Now I've done it. Of course that Temporary Airman Certificate burned a hole in my pocket, and I just HAD to get an airplane. Just HAD to run out and buy something. Today I signed the bill of sale for a 1955 Cessna 170B in Healdsburg, CA.. Low time airframe (2700hrs), high time engine (1750hrs). It's a nice airplane. It's perhaps a little less performance than a 172, with infinitely more grace and style. I hope to pick it up this week, and I have some hope that it'll get me to the gliderport more often. Probably it's in vain, but I still hope.
Rex Mayes, who runs the Williams gliderport, actually looked at the plane for me. He's an A&P, and though I don't consider it a through pre-buy inspection, I was satisified with his perusal of the machine and the logs, and also with his comment, "If I was looking for a 170, this'd probably be the one I'd buy." I ferried him over there in a spam can. He seemed to enjoy just looking out the window at all the places his customers have crashed his gliders over the years, not worrying about the flying. (How often is Rex anyone's passenger?) He asked me how I liked flying airplanes vs. gliders now that I've been doing both. This is something I've given some thought to.

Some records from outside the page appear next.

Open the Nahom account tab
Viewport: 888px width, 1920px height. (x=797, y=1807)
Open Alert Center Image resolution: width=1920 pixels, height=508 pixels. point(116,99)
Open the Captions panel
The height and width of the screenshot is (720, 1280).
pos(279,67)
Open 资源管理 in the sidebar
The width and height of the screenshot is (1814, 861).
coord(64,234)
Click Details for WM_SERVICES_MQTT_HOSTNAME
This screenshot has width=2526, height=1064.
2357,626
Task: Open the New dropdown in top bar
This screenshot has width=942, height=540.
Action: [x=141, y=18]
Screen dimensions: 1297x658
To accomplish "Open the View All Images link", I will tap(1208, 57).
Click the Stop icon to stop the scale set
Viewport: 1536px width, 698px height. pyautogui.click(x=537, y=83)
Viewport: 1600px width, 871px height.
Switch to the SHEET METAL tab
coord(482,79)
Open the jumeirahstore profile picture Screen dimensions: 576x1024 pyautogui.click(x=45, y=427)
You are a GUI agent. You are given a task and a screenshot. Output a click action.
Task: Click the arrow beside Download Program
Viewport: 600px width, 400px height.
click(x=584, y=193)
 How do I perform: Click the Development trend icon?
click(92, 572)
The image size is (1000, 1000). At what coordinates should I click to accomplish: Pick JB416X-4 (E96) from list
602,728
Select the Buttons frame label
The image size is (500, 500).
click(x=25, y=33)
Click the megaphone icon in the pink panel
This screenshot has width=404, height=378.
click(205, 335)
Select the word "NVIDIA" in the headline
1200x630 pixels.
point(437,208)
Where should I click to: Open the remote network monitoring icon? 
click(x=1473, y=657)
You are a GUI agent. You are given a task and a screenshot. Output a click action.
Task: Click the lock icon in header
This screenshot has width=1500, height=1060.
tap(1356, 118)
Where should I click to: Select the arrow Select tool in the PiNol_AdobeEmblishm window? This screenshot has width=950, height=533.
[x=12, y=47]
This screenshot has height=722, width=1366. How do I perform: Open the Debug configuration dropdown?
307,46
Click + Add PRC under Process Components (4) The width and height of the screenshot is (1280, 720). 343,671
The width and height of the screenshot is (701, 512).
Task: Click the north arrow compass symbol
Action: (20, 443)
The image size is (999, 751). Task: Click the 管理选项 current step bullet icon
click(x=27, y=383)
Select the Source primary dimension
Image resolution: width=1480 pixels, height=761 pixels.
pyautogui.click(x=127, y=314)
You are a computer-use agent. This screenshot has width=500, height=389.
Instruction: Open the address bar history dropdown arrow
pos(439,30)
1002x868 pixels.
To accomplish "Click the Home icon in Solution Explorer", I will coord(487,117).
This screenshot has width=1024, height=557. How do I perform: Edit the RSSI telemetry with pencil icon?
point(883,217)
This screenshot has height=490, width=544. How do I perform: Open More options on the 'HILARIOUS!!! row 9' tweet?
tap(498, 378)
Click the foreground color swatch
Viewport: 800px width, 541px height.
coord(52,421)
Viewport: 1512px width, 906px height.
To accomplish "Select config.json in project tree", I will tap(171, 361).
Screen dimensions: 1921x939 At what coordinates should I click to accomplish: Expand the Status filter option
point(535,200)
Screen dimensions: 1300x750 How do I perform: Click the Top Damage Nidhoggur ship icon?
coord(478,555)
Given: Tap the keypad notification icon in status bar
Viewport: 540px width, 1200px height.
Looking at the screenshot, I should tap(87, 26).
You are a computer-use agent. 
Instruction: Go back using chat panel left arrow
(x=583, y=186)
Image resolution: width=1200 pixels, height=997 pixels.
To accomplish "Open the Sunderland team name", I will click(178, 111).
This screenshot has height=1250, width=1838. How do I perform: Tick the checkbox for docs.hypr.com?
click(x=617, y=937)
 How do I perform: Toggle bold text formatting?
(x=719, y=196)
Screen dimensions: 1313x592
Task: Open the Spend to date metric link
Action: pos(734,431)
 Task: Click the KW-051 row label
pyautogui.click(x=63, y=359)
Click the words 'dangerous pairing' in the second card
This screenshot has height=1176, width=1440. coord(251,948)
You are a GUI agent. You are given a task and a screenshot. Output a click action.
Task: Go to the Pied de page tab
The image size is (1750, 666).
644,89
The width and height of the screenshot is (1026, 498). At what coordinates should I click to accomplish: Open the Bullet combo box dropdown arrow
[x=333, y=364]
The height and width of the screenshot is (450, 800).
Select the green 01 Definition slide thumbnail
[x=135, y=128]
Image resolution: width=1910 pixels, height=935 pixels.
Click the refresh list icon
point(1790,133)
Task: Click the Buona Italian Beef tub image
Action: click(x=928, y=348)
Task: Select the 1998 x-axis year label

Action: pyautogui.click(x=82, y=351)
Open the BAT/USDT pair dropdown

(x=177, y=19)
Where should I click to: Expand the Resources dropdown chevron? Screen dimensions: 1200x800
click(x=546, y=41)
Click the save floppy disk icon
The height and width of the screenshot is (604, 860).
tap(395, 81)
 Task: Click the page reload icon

Today I signed the paperwork for the plane, then took off and hung a right. I flew down the coast from the Russian River, down over the Pt. Reyes VOR, through the Golden Gate. There was no marine layer, beautiful. I had flight following, and I don't think I busted any regs. That is impressive in itself, since you have to fly under the Class B inverted wedding cake, stay above the Point Reyes National Wildlife refuge minimums, and steer clear of the flight restrictions around Giants stadium. I both dreaded and secretly hoped for a catastrophic engine failure, so that I might have to land dramatically on on a beautiful and desolate stretch of beach. That was a nice flight, but even in the afterglow of just getting my license, I have to admit that the three-dimensional chess game of flying gliders, even on a mediocre day, still outstrips the best airplane flights I've had. Okay, that trip in my friend's L-39 Albatros from New York to Vermont in 30 minutes was bitchin, but for the time being, I will keep my Discus.